In 2017, a friend sent Jackie an article about Ms Sansom and her Sling The Mesh Campaign.
She recalls: ‘The penny dropped. I wasn’t this crazy woman. I went straight to my GP with the information and she agreed I had the same symptoms that Kath described.’
Jackie was referred to Pinderfields Hospital in Wakefield. Surgeons confirmed she did have the mesh implant and that it could be removed.
‘I didn’t have the op until 2019,’ says Jackie. ‘By then I had lost my beloved job at Rotherham Council because I could no longer function. After the op, I was told the mesh had been removed. But still I had problems with pain, even though my incontinence had not returned.’
Jackie demanded to see her notes, which showed that only a part of the mesh had been extracted. She was promised a further operation.
‘But then Covid happened,’ she says. ‘Finally, I had the operation at Manchester Royal Infirmary last year, but while they removed much more of the mesh, they said they were not equipped to take all of it out.’ Now Jackie has been referred for intricate urology surgery by specialists at Bristol Royal Infirmary and is awaiting a date.
‘They say the remaining mesh can be removed, but I will end up with a stoma [so will have to have a colostomy bag],’ says Jackie.
‘This may be temporary or permanent. But if I am finally free of pain afterwards I won’t mind.
‘I feel the most positive I’ve been for years, because there is a light at the end of the tunnel – no longer having this thing inside, poisoning me. But I have no hopes for financial redress for all my losses.’
Jackie adds: ‘Like with infected blood, it’s getting dragged out for so long that if there is any redress I expect it will go to my children, not me, because I won’t be around to see it.’
And now Good Health has learned a similar style of polypropylene mesh is being trialled in the UK for breast reconstruction operations after cancer treatment and in cosmetic surgery.
This is being led by John Radcliffe Hospital in Oxford and conducted at five NHS hospitals in London and South East England.
Ms Sansom told Good Health: ‘We are aware of a current UK trial called Restore B, comparing silicone implant only with silicone implant plus mesh in breast cancer reconstruction operations.
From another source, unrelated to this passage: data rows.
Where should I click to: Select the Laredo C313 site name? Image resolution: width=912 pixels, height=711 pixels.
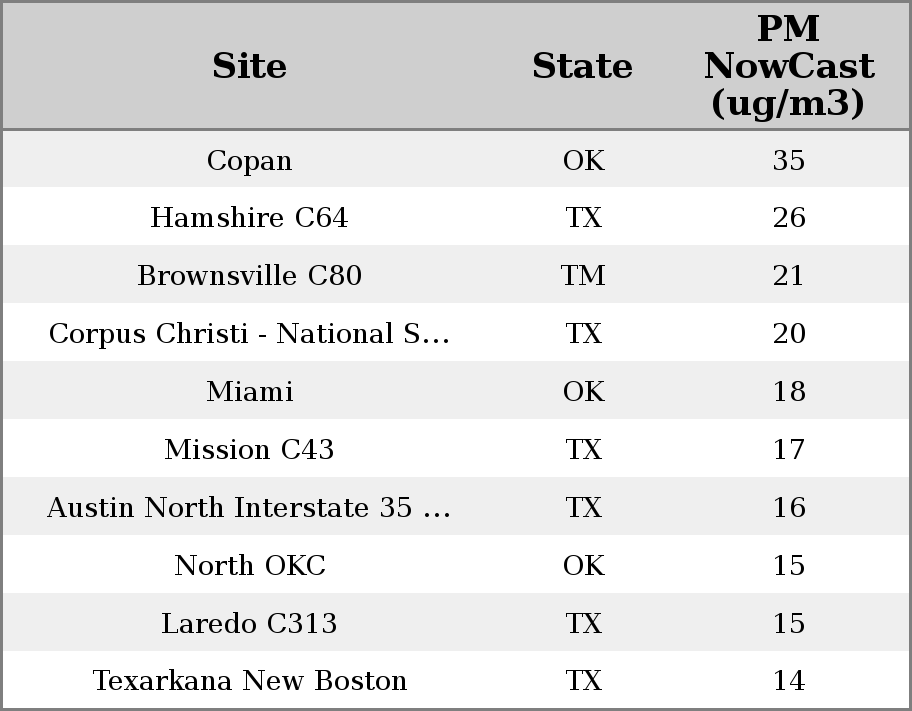[249, 624]
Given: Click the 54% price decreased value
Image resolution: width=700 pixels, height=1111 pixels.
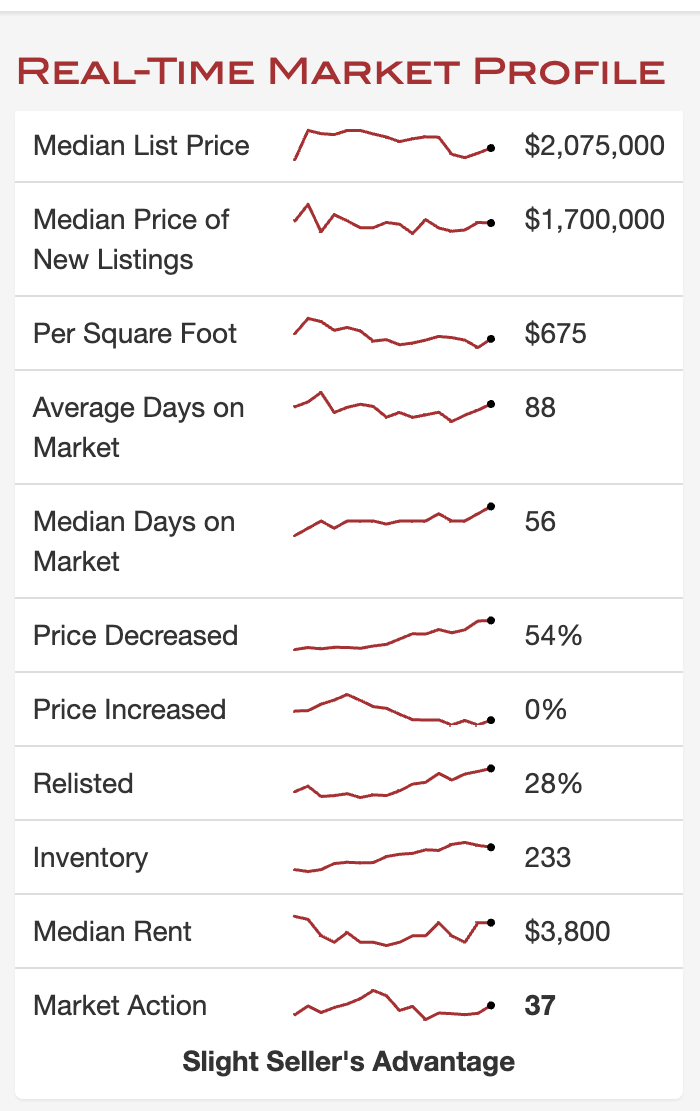Looking at the screenshot, I should [553, 636].
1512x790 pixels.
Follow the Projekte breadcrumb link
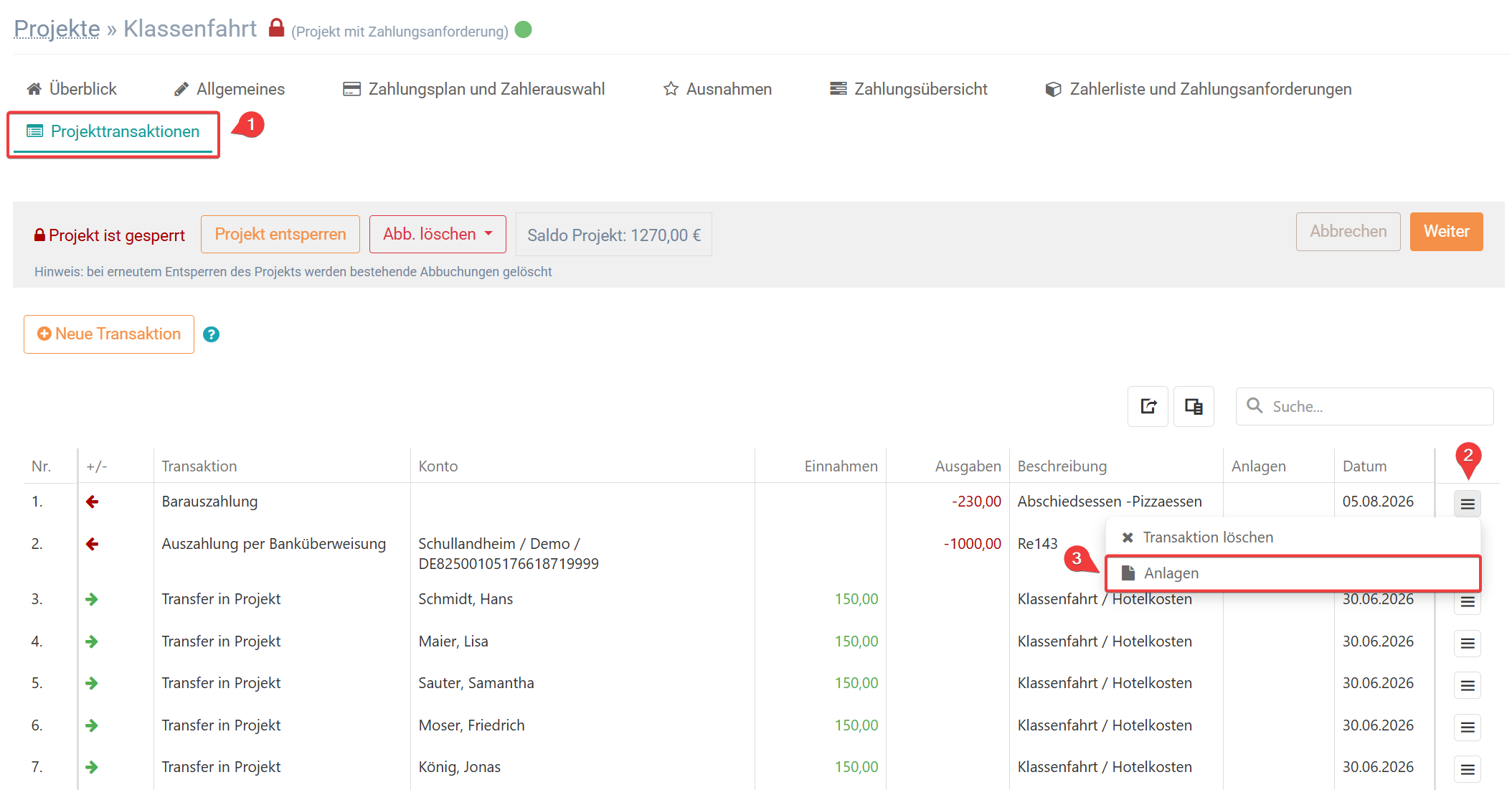coord(57,29)
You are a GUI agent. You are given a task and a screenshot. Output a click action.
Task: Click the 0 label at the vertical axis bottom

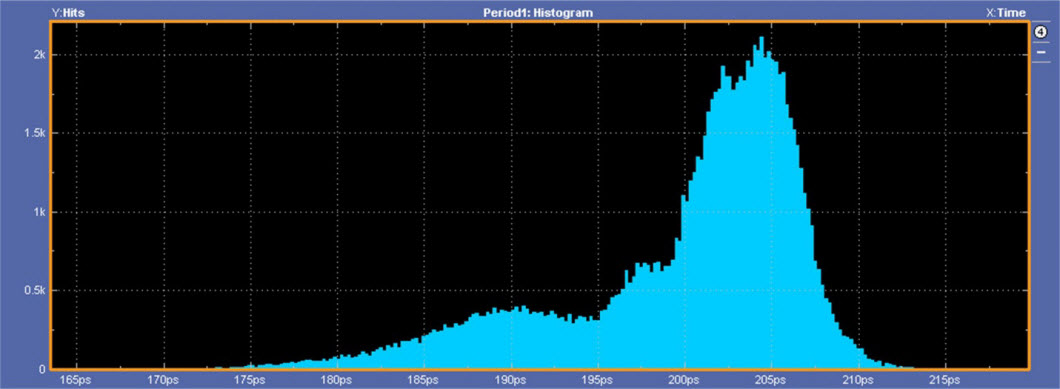[43, 369]
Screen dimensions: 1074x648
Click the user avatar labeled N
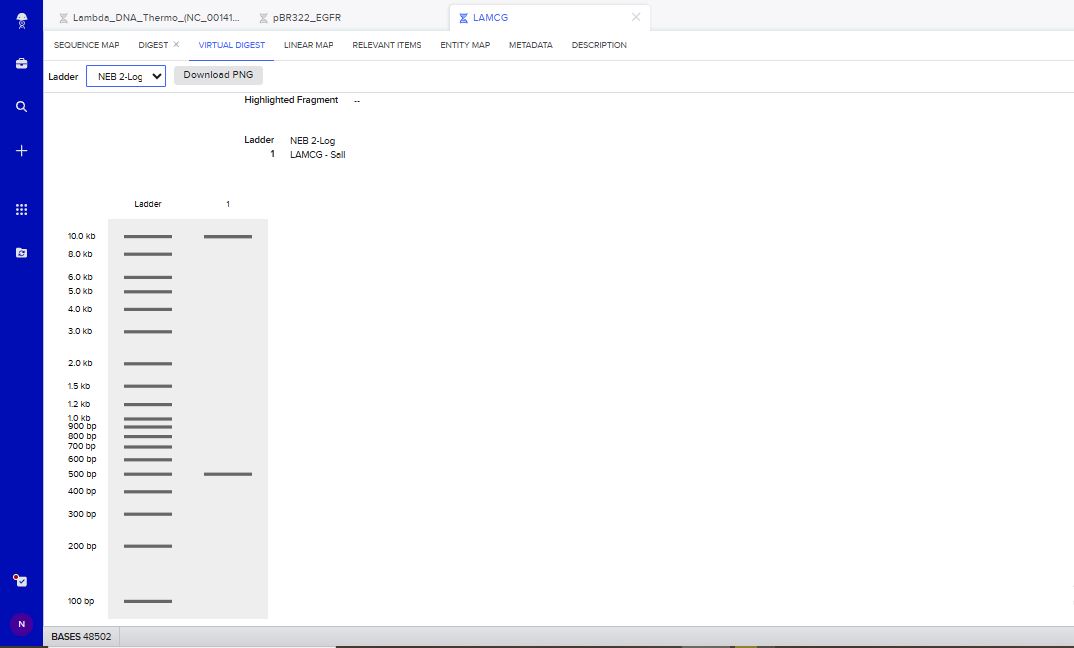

The patient leaflet does not warn of mesh risks.’
She says Sling The Mesh learned of the trial through one of its members who previously suffered a pelvic-mesh injury, and who later developed breast cancer and was offered mesh as part of her breast reconstruction. ‘She was horrified,’ says Ms Sansom.
A spokesman for the University of Oxford confirmed that some women in the trial would receive a mesh implant containing polypropylene, but added that any prospective patients would be warned beforehand ‘of all known or reported complications from other mesh-related surgeries, even though these are not known to apply to breast surgery’.
Ms Hodgson says she is ‘very concerned about wherever and whenever mesh is used’.
‘I believe it should only ever be used in a life or death situation.
A spokesman for the Department of Health and Social Care told Good Health: ‘The harm caused by pelvic mesh continues to be felt today.
‘Our sympathies are with those affected and we are fully focused on how best to support patients and prevent future harm.’